The land of high passes

Julay! I’m writing from Leh, in Ladakh, the land of the high passes. And very high it is too. At approximately 13,000ft high, up on the Tibetan plateau, it‘s inflicting a mild sort of attitude lethargy on me but, regardless of that, is a haven of Buddhist peace and tranquility in comparison to the heaving chaos that lies beneath the mountains.

You’ll also probably be interested to hear that what I just said to you means ‘hello‘. It also means ‘please‘. And ‘thank you‘. And also ‘you’re welcome‘. I’m basically nearly fluent in Ladakhi and I’ve only been here two nights.

The bus trip here was a 20-hour journey of epic proportions. We passed through mountains so giant they’re hard for the eye to comprehend - the highest pass being Taglang-la, which, at 17,500ft, is the second highest motorable road in the world. And didn’t my stomach know it.



I spent the best part of two hours trying not to empty its contents all over the side of the bus, followed by a weird sort of hallucinatory sleep that I kept trying to resist because I thought I was falling into a coma. Fortunately the descent was prompt, which saved me from almost certain death.
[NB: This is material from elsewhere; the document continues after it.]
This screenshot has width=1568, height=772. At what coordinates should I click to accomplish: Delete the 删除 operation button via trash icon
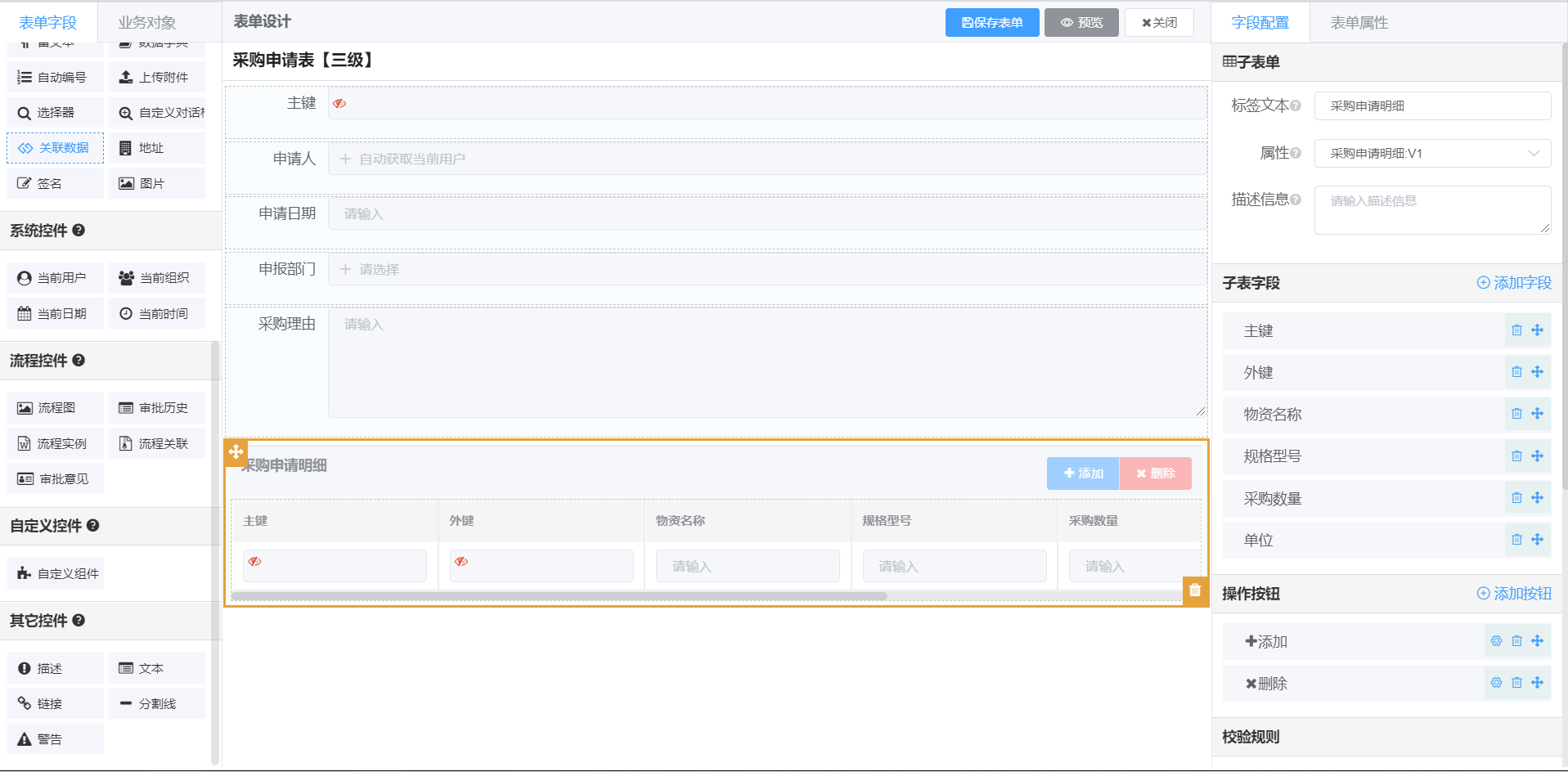tap(1516, 683)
Phew.

The bulk of the journey passed by in an ecstatic, juddering and sleepless stupor. Every twenty minutes the landscape changed so vastly it was if we were entering new worlds.



The alpine mountain scenery of Manali slowly morphed into rocky, jagged terrain as we ascended Rohtang-la, with snow-tipped peaks hanging above and furious rivers running through the valleys beneath the track.



From here we weaved our way towards the snowy tips - while navigating various unexpected and dangerous waterfall obstacles - into glacier territory, at which point most people were hanging out of the bus windows with cameras precariously attached to their hands.



Unfortunately we couldn’t convince the driver to do photography stops - we could barely even convince him to do toilet stops. “Toilet toilet toilet, all the time toilet,” he moaned, while furiously chewing paan and spitting out of the window, making angry red splotches on the winding track.

Gradually the frozen lakes and snow drifts metamorphosed into smooth, russet-coloured mountains, with blistering and dusty desert plateaus in between, which essentially is where I find myself now, lazily contemplating the daunting mountain in front of me, on the top of which is a “dazzling Buddhist stupa with stupendous views across Leh”, according to Lonely Planet.

Stuff the possibility of acute mountain sickness, who can resist that?